Sur le mode de la comptine dans laquelle le furet est passé par ici et repassera par là, Cernodrinski est partout et nulle part, il est d'hier, d'aujourd'hui et de demain, tout le monde cite son nom, son homonyme est Vojdan Černodrinski, l’un des fondateurs du théâtre macédonien, et personne ne le connaît ni n'a vu son visage et ne sait même s'il a existé.
Cernodrinski est une "arlésienne", un Godot des Balkans, une immanence divine, ou peut-être l'âme macédonienne éclatée dont les mille morceaux convergeant vers une figure entropique et symbolique en (recon)quête de son identité et, en tout état de cause, le"macguffin" d'une pièce composée d'une pluralité de saynètes, de surcroît, polysémiques, scènes ordinaires de la vie réelle et/ou leur représentation selon le principe de l'illusion théâtrale, dans lesquelles le nom de Cernodrinski constitue le point d'explosion ou d'implosion, le fameux "coup de théâtre".

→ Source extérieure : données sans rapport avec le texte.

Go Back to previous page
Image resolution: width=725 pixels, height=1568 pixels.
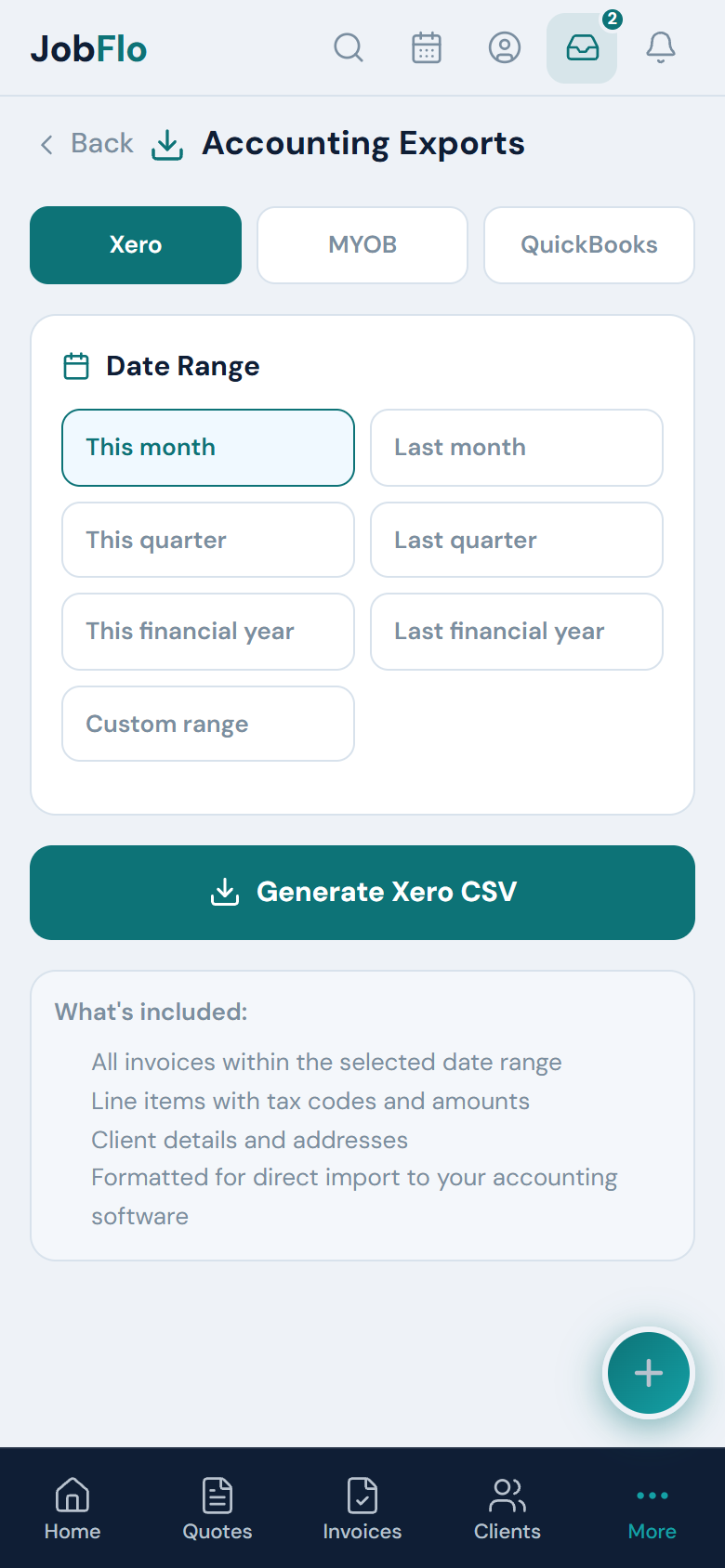tap(86, 144)
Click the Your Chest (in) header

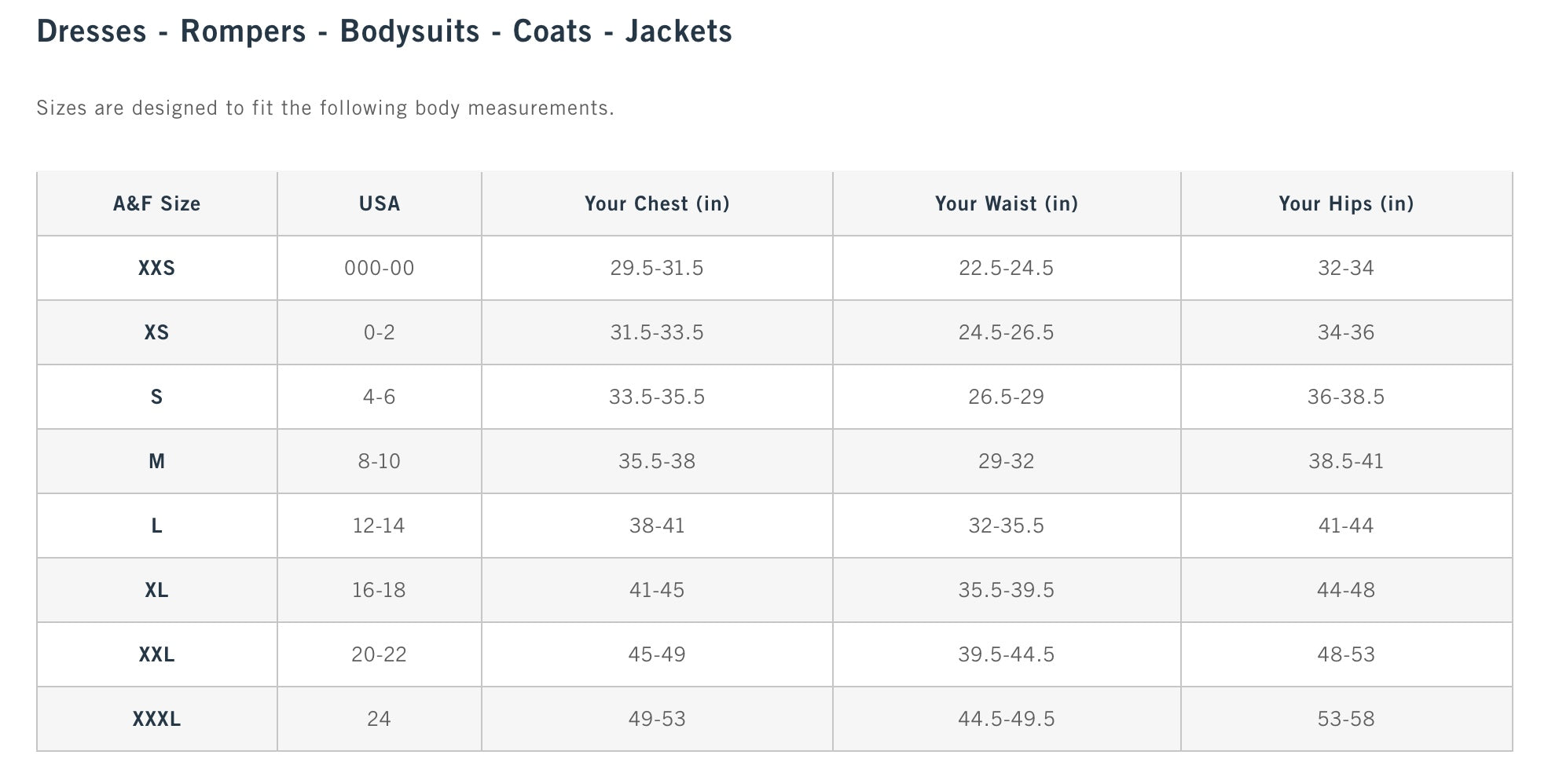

Avec la collaboration du dramaturge Daniel Lemahieu, Dominique Dolmieu a décrypté cet opus, dont la sobriété d'écriture n'est que la partie émergée, comme la déambulation d'une galerie de personnages "monstres et archétypes universels" sur "un théâtre des opérations en hôtels de luxe, baraques de montagne, auberges mal famées, caves humides ou champs de ruines".
Dans le "black cube" de la salle de la Maison d'Europe et d'Orient aménagé en bi-frontal, avec quelques parcimonieux accessoires et pour costumes des vêtements froissés sortis d'un fripier d'antan, des lumières radicales et des intermèdes musicaux éclectiques, il livre une mise en scène judicieuse, qui ne se satisfait pas du seul exercice de style, placée sous le signe du burlesque, au sens premier du terme, en lui injectant nombre de références savoureuses.
Il dirige avec efficacité une belle troupe en synergie - composée de Céline Barcq, Salomé Richez, Clara Schwartzenberg, Alain Carbonnel, Géry Clappier, Fabrice Clément, Franck Lacroix, Tristan Le Doze et Barnabé Perrotey - qui maîtrise ce registre affûté imposant aux comédiens d'officier avec l'assurance du funambule sous peine de verser dans un comique de patronage ou un absurde stérile.
Réussi et détonnant, le spectacle déroule une succession de moments d'anthologie dont, par exemple et entre autres, l'idylle sur la plage de Burgas, la conscience professionnelle du fonctionnaire du service des archives secrètes ou la prise de bec entre le dadaïste Tristan Tzara et le surréaliste André Breton.